Colocada en el postigo de la escribanía donde debía esperar al verdugo, redactó su testamento de muerte dirigido a su cuñada Isabel de Francia, hija del delfín Luis y de María Josefina de Sajonia. He aquí el primer párrafo ya de por sí elocuente: «15 de octubre, a las cuatro y media de la mañana. Te escribo por última vez, hermana mía. Acabo de ser condenada, no a una muerte ignominiosa, porque ésta no lo es más que para los criminales, sino a ir a reunirme con tu hermano; inocente como él, espero mostrar la misma firmeza que él en estos últimos momentos…».

A las once de la mañana del 16 de octubre de 1793, se le ataron con fuerza las manos a la espalda. Ella misma quiso cortarse el cabello que acabó de encanecer la última noche, pero no se le permitió. Todo París se hallaba ya entonces en las calles, balcones y tejados aguardando a que la carreta fatal iniciase el recorrido hacia el patíbulo. A lo largo del camino, no se percibió en la condenada el mínimo atisbo de abatimiento o altivez, pareciendo insensible a los gritos de «¡Viva la República!» y «¡Abajo la tiranía!». Poco después, subió al cadalso con bastante valor y resignación. Al cabo de un cuarto de hora, rodó su cabeza. Su ejecutor, Sanson, la mostró al populacho como el más preciado trofeo en medio de los gritos ensordecedores, largo tiempo prolongados, de «¡Viva la República!».

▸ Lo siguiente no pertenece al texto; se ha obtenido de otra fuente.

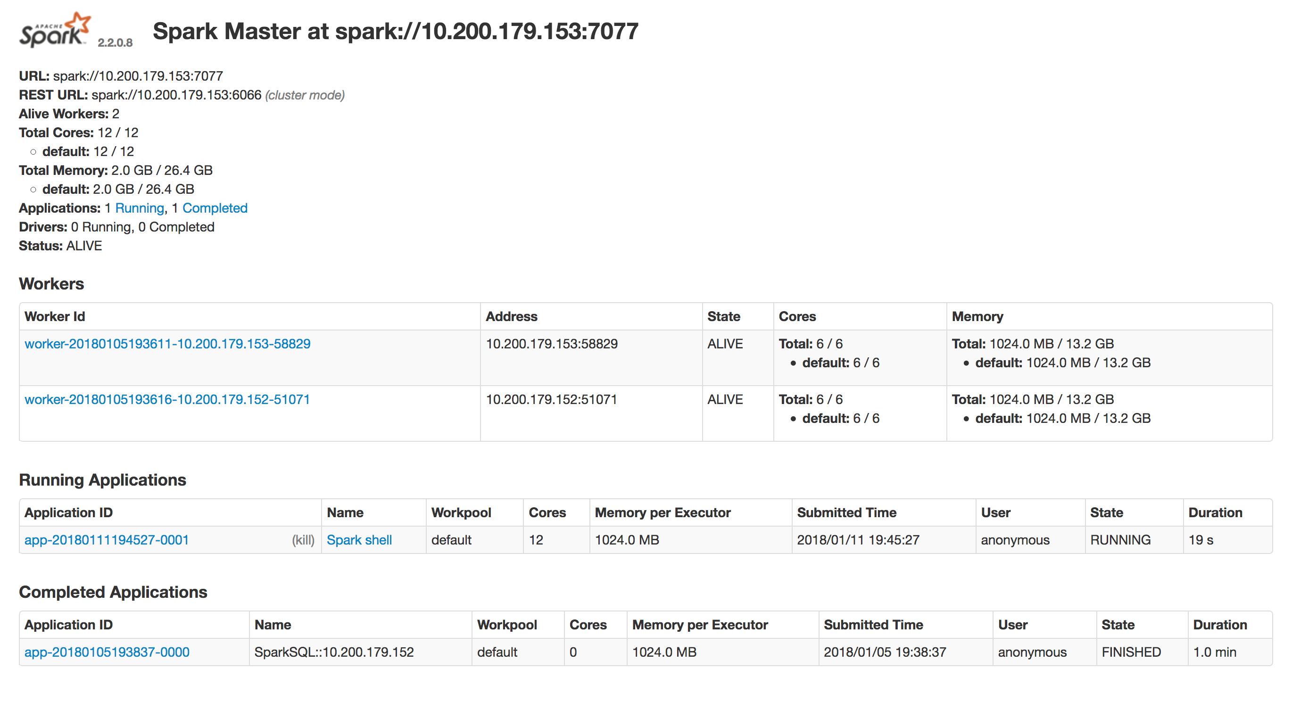Image resolution: width=1292 pixels, height=710 pixels.
Task: Open the Running applications link
Action: 139,208
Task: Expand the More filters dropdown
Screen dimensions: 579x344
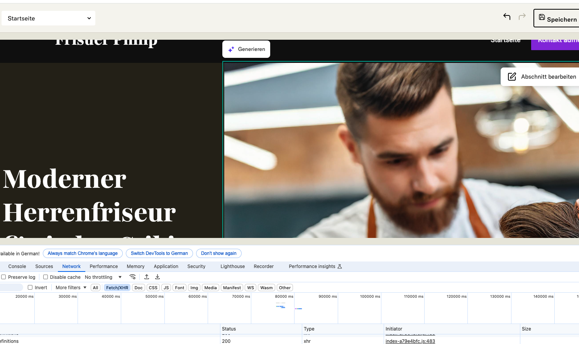Action: pos(71,287)
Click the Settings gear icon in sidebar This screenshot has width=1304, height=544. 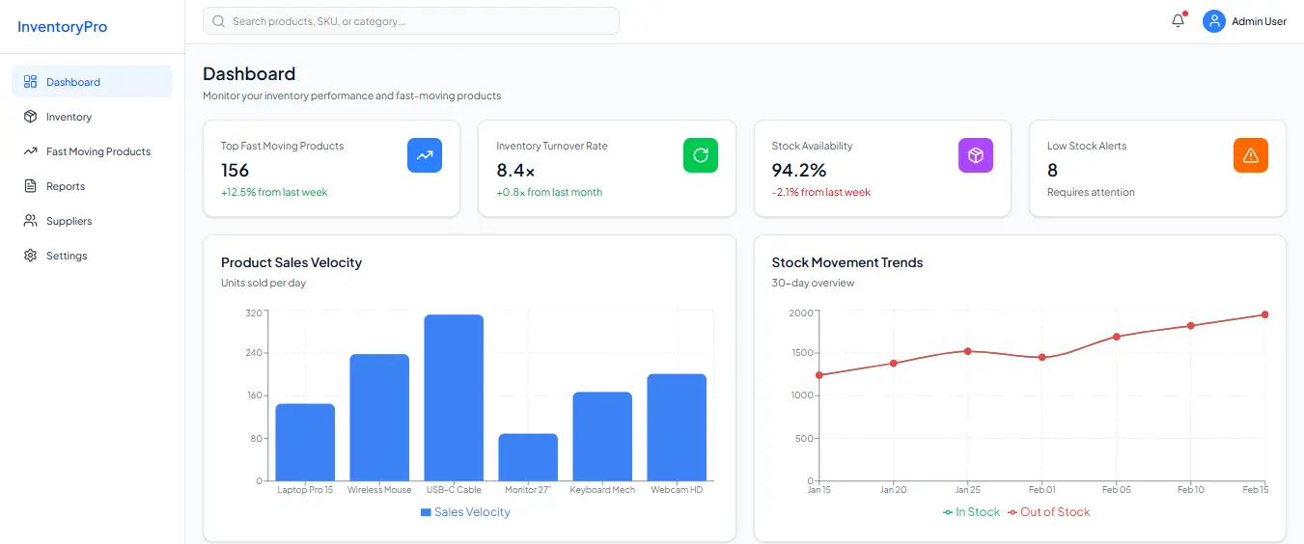pos(30,256)
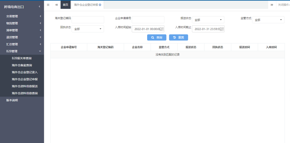Open the 监管方式 dropdown

[268, 20]
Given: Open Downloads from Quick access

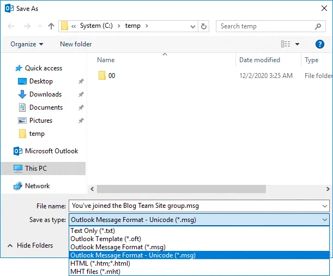Looking at the screenshot, I should pos(45,94).
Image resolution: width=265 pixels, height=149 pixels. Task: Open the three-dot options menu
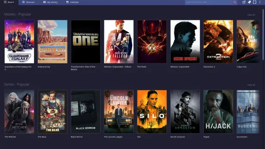click(260, 2)
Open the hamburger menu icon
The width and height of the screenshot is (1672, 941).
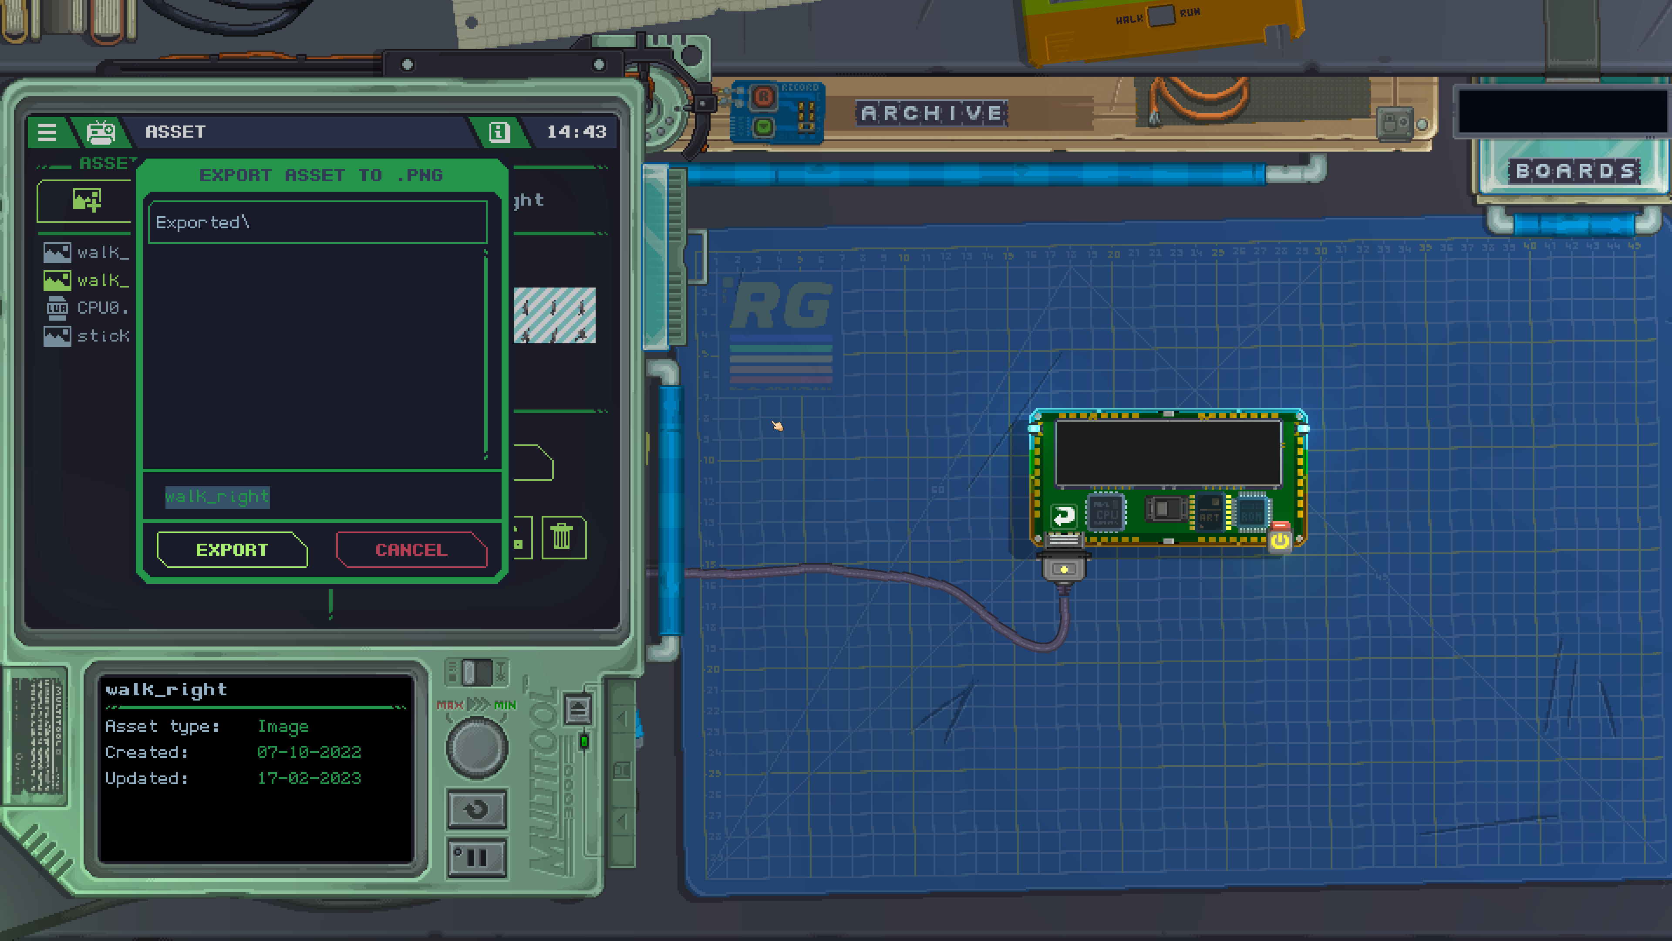(x=47, y=132)
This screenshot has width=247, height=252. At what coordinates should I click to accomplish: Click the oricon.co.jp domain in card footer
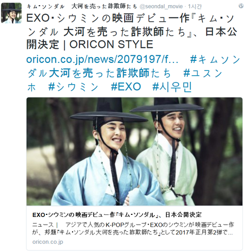[x=48, y=242]
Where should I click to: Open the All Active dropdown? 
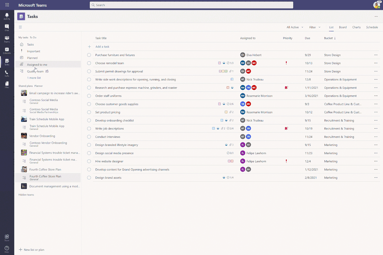[294, 27]
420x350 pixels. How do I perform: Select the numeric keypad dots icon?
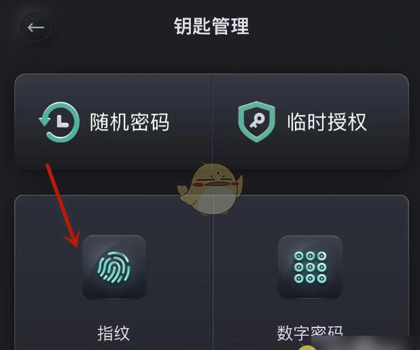310,268
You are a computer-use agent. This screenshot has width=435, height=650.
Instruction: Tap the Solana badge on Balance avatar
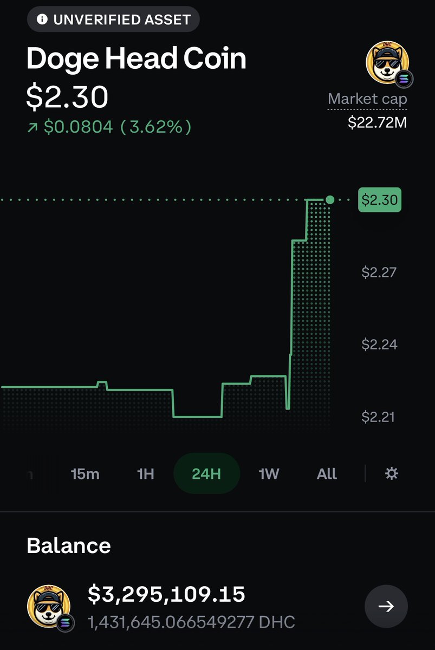pos(66,622)
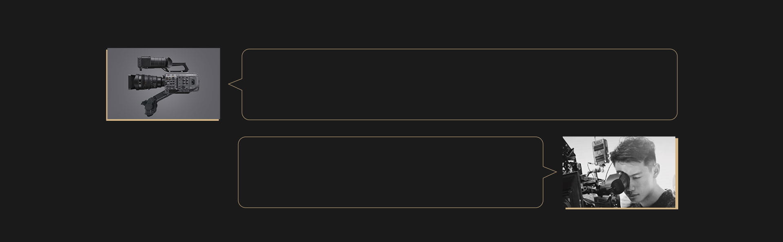Screen dimensions: 783x242
Task: Click the gold bottom edge of camera image
Action: tap(163, 120)
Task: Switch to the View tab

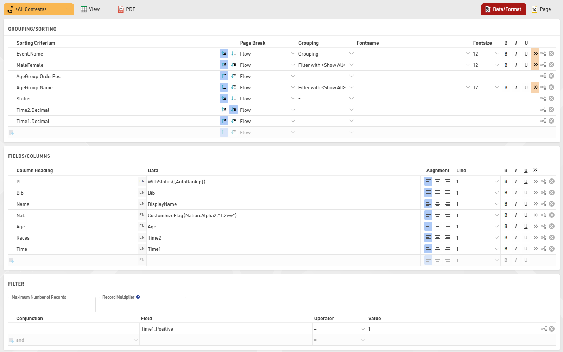Action: coord(90,9)
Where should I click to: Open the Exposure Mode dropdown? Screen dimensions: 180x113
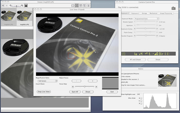pos(147,19)
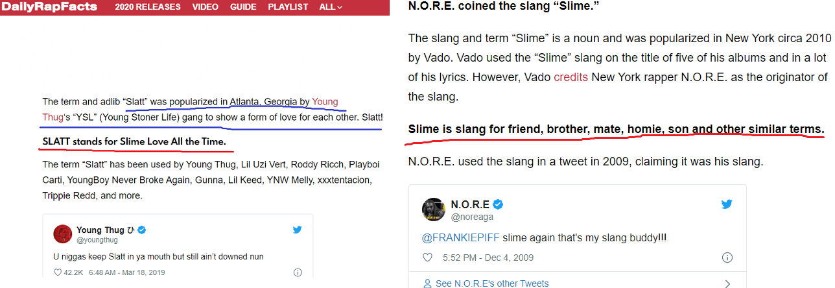The image size is (835, 288).
Task: Click the chevron beside N.O.R.E's other Tweets
Action: click(x=727, y=283)
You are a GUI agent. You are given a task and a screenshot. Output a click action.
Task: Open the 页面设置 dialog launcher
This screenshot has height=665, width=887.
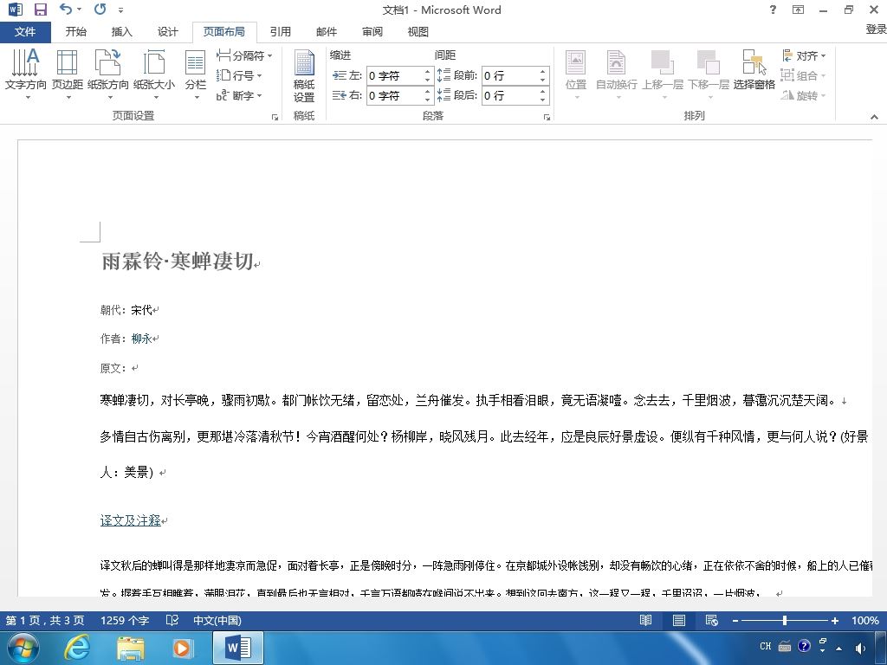point(275,117)
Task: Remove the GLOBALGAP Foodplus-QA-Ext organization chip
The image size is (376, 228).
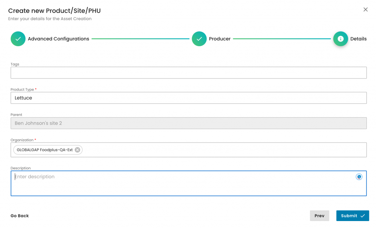Action: (x=77, y=150)
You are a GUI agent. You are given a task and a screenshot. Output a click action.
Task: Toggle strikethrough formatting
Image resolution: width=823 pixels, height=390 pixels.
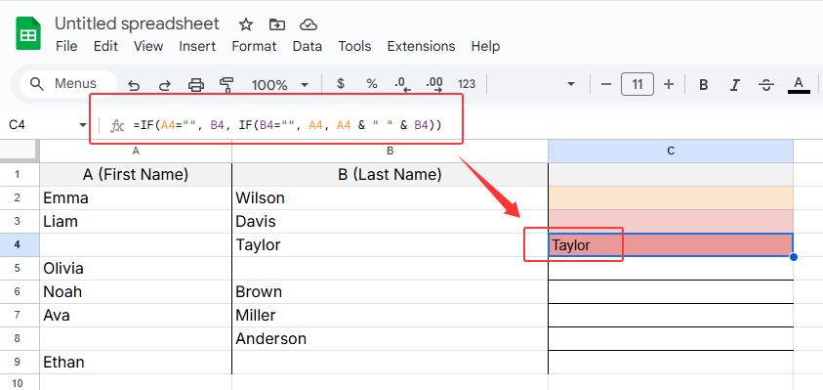(766, 85)
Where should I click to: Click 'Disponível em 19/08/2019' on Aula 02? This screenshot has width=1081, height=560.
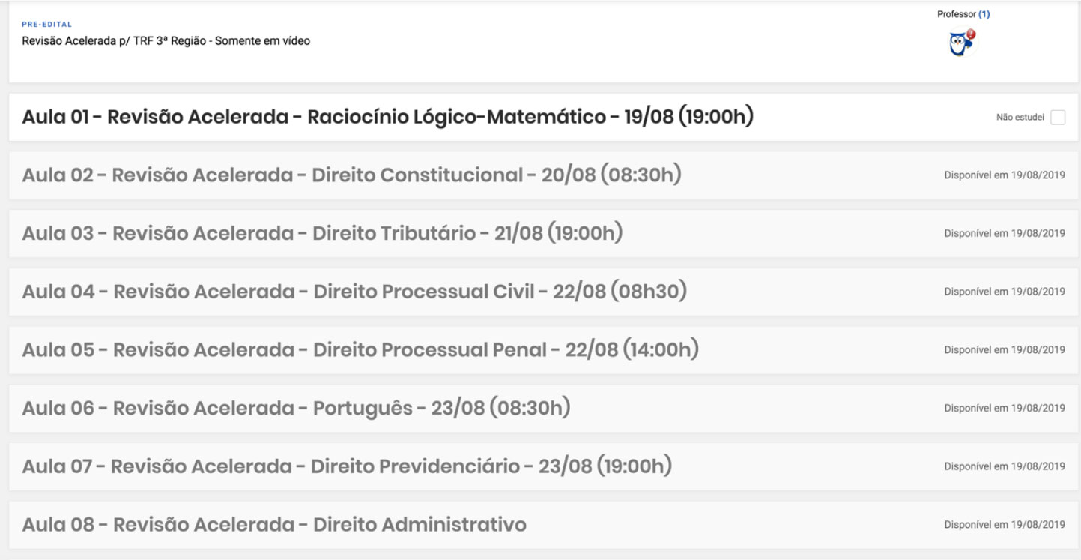point(1005,175)
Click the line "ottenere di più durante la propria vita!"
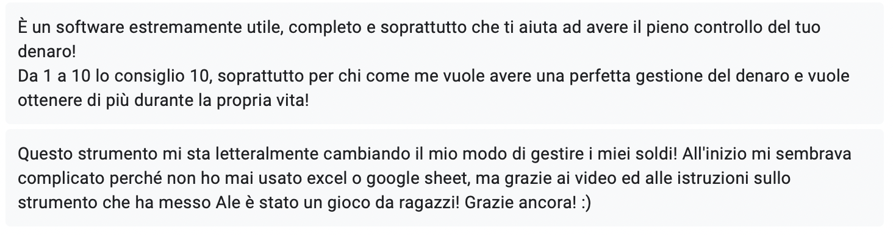Image resolution: width=893 pixels, height=235 pixels. pyautogui.click(x=163, y=100)
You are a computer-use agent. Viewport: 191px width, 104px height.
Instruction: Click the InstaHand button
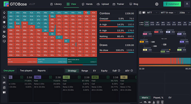click(172, 4)
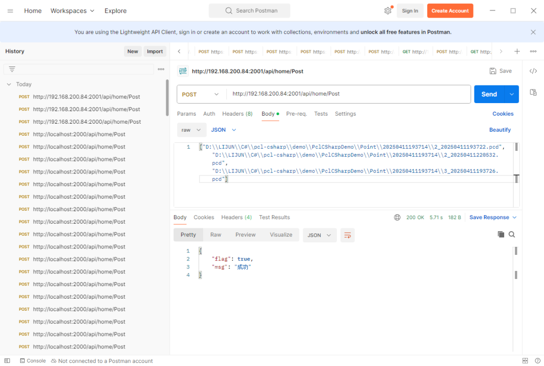Viewport: 544px width, 366px height.
Task: Click the network globe icon
Action: pyautogui.click(x=397, y=218)
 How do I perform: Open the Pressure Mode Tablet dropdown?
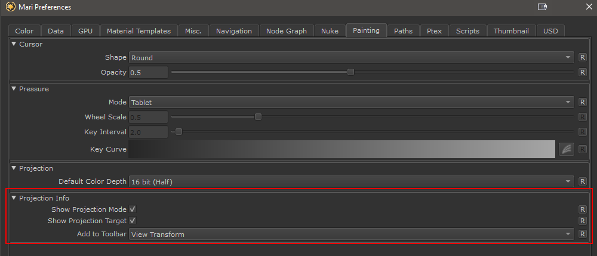tap(351, 102)
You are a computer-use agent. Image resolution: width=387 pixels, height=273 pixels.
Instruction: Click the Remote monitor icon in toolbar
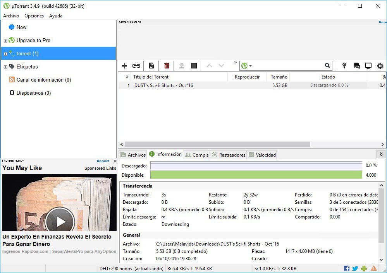click(x=368, y=66)
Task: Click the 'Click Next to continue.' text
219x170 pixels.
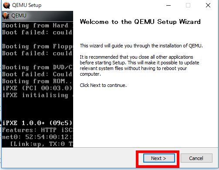Action: tap(103, 85)
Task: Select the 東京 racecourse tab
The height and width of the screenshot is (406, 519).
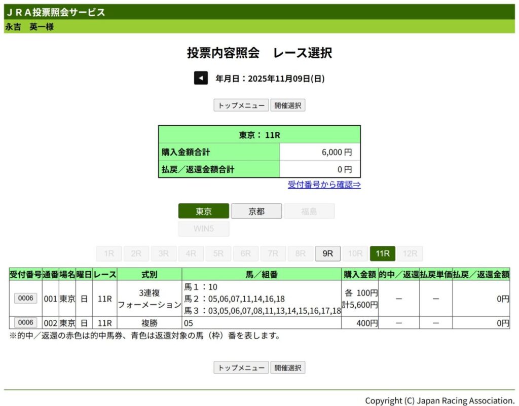Action: [x=204, y=211]
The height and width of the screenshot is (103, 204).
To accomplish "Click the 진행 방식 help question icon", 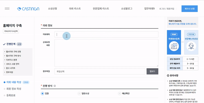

María Antonieta prefirió morir así con dignidad, convencida de que en la vida lo realmente importante es el «aquí y ahora», el comportamiento correcto en una situación límite como la suya, esperanzada en un futuro prometedor. De modo similar al presidente estadounidense Abraham Lincoln, quien la víspera de su muerte ya había soñado su trágico final. Una de esas noches fue con su esposa al teatro Ford. Al salir de su residencia, le dijo a su ayudante Crook que no tenía ganas de asistir al espectáculo, lo cual extrañó mucho a éste pues conocía su gran afición por el teatro. Empezada la obra, un hombre de veintiséis años, John Wilkes Booth, abrió la puerta del palco y disparó al presidente en la cabeza.

[[H2:El «metasentido»]]

En Auschwitz asimiló Viktor Frankl el sufrimiento en todas sus modalidades e intensidades, y observó cómo a algunos reclusos les hacía madurar interiormente sin que por ello fuesen, ni mucho menos, masoquistas. En aquel laboratorio de seres humanos recibió él una gran lección existencial, hasta el punto de manifestar: «El sufrimiento, en cierto modo, deja de ser sufrimiento cuando encuentra un sentido». A ese sentido trascendente, Frankl lo denominó «metasentido» y, lejos de renegar del mismo, lo consideró primordial en la dimensión espiritual del ser humano. He aquí, pues, la piedra angular de toda su antropología: «El hombre que se dejaba vencer –escribe Frankl– por la ausencia de futuro ocupaba su mente con pensamientos retrospectivos… En lugar de aprovechar las dificultades del campo, juzgaba errónea su situación…».